Ella demoraba demasiado y él estaba ante la ventana viendo hacia afuera. Parecía esperarla con inusual impaciencia cuando oyeron el arribo de un automóvil. Nenete notó que los ojos de él pasaron de la ventana a la puerta y allí se quedaron hasta que ella entró.
Lo primero que la mujer hizo fue mirar a Nenete y sonreír con ternura, hasta que al girar la vista vio al hombre. Su semblante cambió instantáneamente. Quizás no esperaba que llegara tan temprano.
Él se abalanzó hacia ella y la comenzó a zamarrear.
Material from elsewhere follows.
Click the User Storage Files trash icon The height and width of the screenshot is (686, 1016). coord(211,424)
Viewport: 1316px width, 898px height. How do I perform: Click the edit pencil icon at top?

Mientras le gritaba preguntas relacionadas con dónde había estado la llamaba perra. La hizo caer al suelo y le aplicó tremendo puntapié.
Nenete comenzó con su “ne-ne-ne-ne” más desesperado que nunca, pero obteniendo menos atención que siempre. Su mano se movía inquieta sobre la silla, que se deslizó algo más de un metro con un silbido mecánico.
El hombre no advertía los movimientos de la silla de ruedas y continuaba golpeando e insultando a la mujer, quién sólo atinaba a llorar y adelantar sus brazos menudos para proteger su rostro y su cabeza.
La torpe mano de Nenete se encontró portando el arma y como cobrando vida propia, independiente de sus ojos que miraban horrorizados a la mujer, disparó sobre el hombre. El arma saltó de su mano y le dio cerca del ojo. El dolor lo aturdió, era algo nuevo: ¡Siente Nenete!
Ella tenía una expresión en el rostro que Nenete jamás había visto. Los ojos inmensos iban del cuerpo del hombre en el suelo al rostro impasible, inalterable, pétreo de Nenete, y luego al arma que descansaba sobre el linóleo.
Estuvieron mucho tiempo así. Descubriendo, encontrando, tal vez despidiéndose. Antes de tomar el teléfono ella se acercó llorando a Nenete y lo abrazó. Deslizó suavemente su mano sobre el moretón del rostro del joven. Ella estaba muy cerca, y por primera vez Nenete pudo introducir sus dedos entre la cascada dorada del cabello de su madre.